-------- Extracted text

The Rugby Sevens precedent is the most useful historical parallel I can offer. Rugby sevens was voted in at the 121st IOC Session in Copenhagen by 81-8 — a near-unanimous signal the Olympic movement wanted new audiences, not new competitive depth. In the five years following inclusion, World Rugby's digital platforms recorded 22 million video views during the Games themselves, up 77% from the prior cycle. Emerging-nation interest scored 54% post-Rio. Fiji won gold twice and went from a tier-2 rugby nation to a permanent broadcast fixture. The same economic transformation — compressed, amplified, and televised to a bigger American audience — is the bet LA28 is placing on all five debuts.

My specific prediction: by the closing ceremony, flag football's domestic TV ratings will exceed 4.5 million average-minute audience for the men's and women's gold-medal games, cricket will break 10 million viewers across the Indian diaspora in the United States for the India-Pakistan group match (assuming both qualify), and squash will set the Olympic sport with the highest year-over-year Google search growth in the six months after the Games. The Gateway Effect doesn't discriminate by sport size — it simply amplifies whatever audience the sport had before it walked into the Coliseum.

Sources and Reporting

The Verdict: The Olympic Gateway Effect

LA 2028 isn't a five-sport expansion — it's a five-sport launchpad. Flag football has the most capital behind it, squash has the steepest political fight, lacrosse has the most unresolved cultural tension, cricket has the biggest audience ceiling, and baseball has the most uncertain player pool. Every one of them walks in with a dominant favourite, which means the first medal tables will feel predictable. The Gateway Effect doesn't live in the medals — it lives in the five years after the closing ceremony, when participation, sponsorship, and federation funding curves bend permanently upward. Three of these five will still be on the Olympic programme in 2040. The other two will have paid the IOC back, in audience dollars, long before then.

Frequently Asked Questions

How many new sports are at the LA 2028 Olympics?

Five optional sports were added for LA28: flag football (Olympic debut), squash (Olympic debut), cricket (first appearance since 1900), lacrosse (first medal appearance since 1908), and baseball/softball (first return since Tokyo 2020). Together they add 698 athlete quota spots to the Games, pushing the total athlete count to 11,198 across 36 sports and 351 medal events.

Will NFL stars actually play flag football at LA 2028?

----------------

=== Tasks to complete ===
A) In the text on the new LA 2028 Olympic sports, what was the vote count that approved rugby sevens at the 121st IOC Session in Copenhagen?
B) Continue the text on the new LA 2028 Olympic sports from where it stops.

-------- Data

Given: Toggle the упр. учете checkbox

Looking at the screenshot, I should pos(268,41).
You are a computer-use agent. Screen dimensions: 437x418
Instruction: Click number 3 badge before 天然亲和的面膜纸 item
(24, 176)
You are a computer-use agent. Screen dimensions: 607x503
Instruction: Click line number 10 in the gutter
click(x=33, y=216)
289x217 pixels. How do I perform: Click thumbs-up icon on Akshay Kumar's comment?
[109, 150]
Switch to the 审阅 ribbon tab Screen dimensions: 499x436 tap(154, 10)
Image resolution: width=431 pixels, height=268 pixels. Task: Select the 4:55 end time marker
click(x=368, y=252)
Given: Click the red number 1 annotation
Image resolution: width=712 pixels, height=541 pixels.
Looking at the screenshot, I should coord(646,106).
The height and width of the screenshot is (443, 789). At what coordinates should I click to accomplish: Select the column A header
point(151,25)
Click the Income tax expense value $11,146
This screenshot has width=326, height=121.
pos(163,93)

----------------
-------- Data

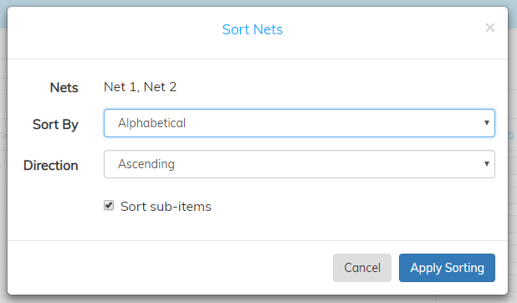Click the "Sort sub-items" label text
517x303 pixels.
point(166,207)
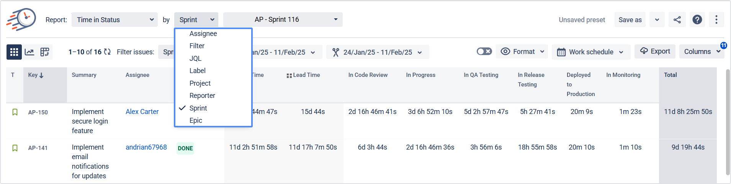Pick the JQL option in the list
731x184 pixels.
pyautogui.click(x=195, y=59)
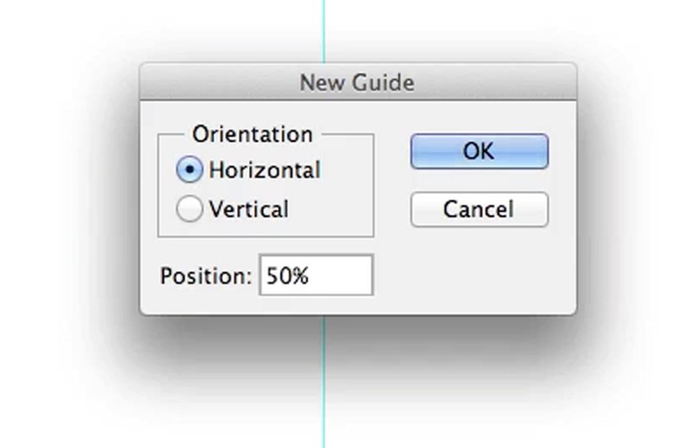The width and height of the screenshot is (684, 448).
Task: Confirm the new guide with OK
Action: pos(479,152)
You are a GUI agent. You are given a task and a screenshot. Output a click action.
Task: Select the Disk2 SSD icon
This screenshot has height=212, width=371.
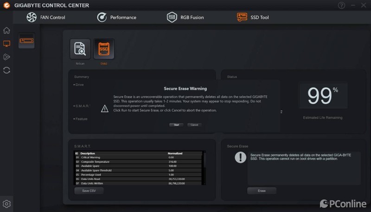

----------------

=== Numbered responses ===
A) 81-8

B)
They can — but the cap is one player per NFL team, plus each club's designated international player. The NFL owners voted 32-0 in favour of participation at the May 2025 Spring League Meeting, with injury protection and salary-cap credits written into the resolution. Justin Jefferson, Tyreek Hill, and Joe Burrow have publicly expressed interest; Patrick Mahomes's availability depends on his current knee rehabilitation timeline.

Why was the squash draw reduced to 16 players?

The IOC's Olympic Programme Commission cut the originally-promised 32-player draw per gender to 16 in 2025 as part of a cost-effectiveness and athlete-quota review. Squash is now the smallest sport on the LA28 programme with 32 total athletes, down from an originally promised 64. Nations are already exploring nationality switches to ensure top players qualify under the reduced quota.

Can the Haudenosaunee play lacrosse at LA 2028 under their own flag?

Not under current IOC rules. Despite a joint Biden-Trudeau statement on January 17, 2025 asking the IOC to make an exception, the Olympic Charter restricts team entries to recognised National Olympic Committees. Haudenosaunee players holding US or Canadian passports may represent those countries, but the Iroquois Nationals can't enter as a team under current IOC policy.

Where will LA 2028 cricket be played?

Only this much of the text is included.